Pendant son périple, BepiColombo sera également protégée par un bouclier thermique de 200 kg comportant sept couches de titane et pouvant supporter des températures externes de 450 °C. Quand le vaisseau atteindra la planète en 2025, ce module et la coiffe seront libérés, les engins robotisés se placeront chacun sur une orbite différente. Le premier gravitera autour du corps rocheux sur une trajectoire basse et légèrement elliptique (entre 500 et 1.500 km). Il sondera l'intérieur, la surface et l'exosphère de la planète en utilisant onze instruments. Développé par son homologue japonais, le second suivra une orbite beaucoup plus elliptique (entre 600 et 12 000 km de la surface). Il analysera tout particulièrement les particules chargées du vent solaire ainsi que le champ magnétique de Mercure.

Un champ magnétique aux origines inconnues

"L'étude de ce champ magnétique est un des objectifs principaux de la mission", souligne Benoît Langlais, du laboratoire de planétologie et géodynamique de l'université de Nantes. Avec la Terre, Mercure est en effet la seule planète rocheuse du système solaire à posséder un champ intrinsèque, Mars et Vénus en étant dépourvues. Il est moins intense que celui de la Terre (500 nanoteslas, soit 1 % de son intensité). Mais il s'agit également d'un champ dipolaire, formant d'immenses boucles magnétiques orientées comme un aimant selon un axe nord-sud. Son existence a été découverte dans les années 1970 par Mariner 10, suscitant d'épineuses questions. Quelle est son origine ? Comment une planète aussi petite et tectoniquement inactive aujourd'hui a-t-elle pu maintenir un tel phénomène pendant des milliards d'années ? 
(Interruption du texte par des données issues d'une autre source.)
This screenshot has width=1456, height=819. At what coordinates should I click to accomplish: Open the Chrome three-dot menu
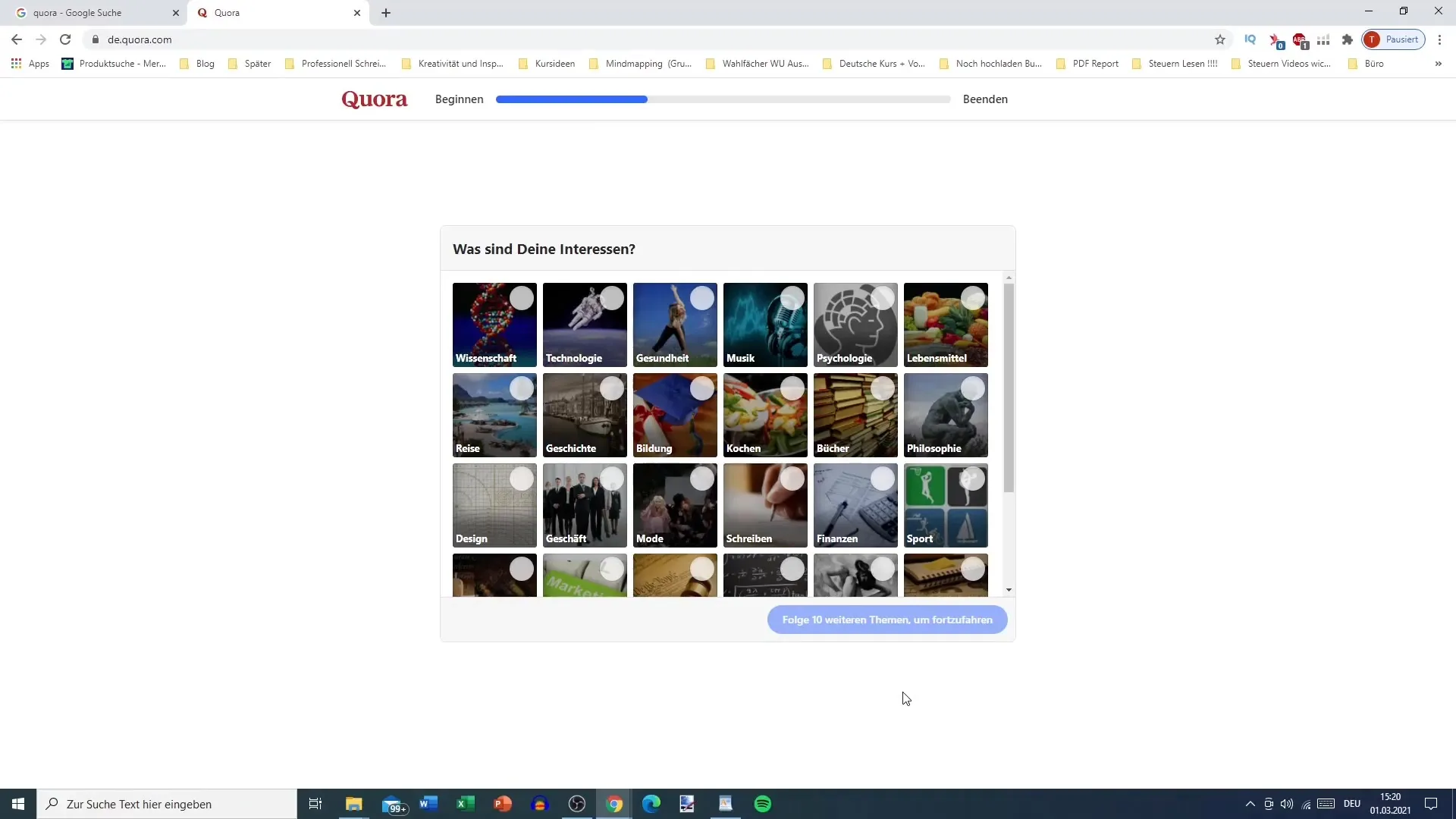1439,39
"Les réponses gisent dans les profondeurs de Mercure. Elles tiennent probablement dans la composition atypique et la taille surdimensionnée de son noyau, où les mouvements de couches métalliques liquides produiraient un effet dynamo. Mais c'est pour le moment un mystère", reconnaît Benoît Langlais. Pour le résoudre, il est essentiel de cartographier les lignes de champ autour du corps céleste, ce que Messenger n'a fait que pour l'hémisphère nord. Il faut également distinguer le champ intrinsèque des phénomènes magnétiques engendrés par le vent solaire, si puissant dans cette région.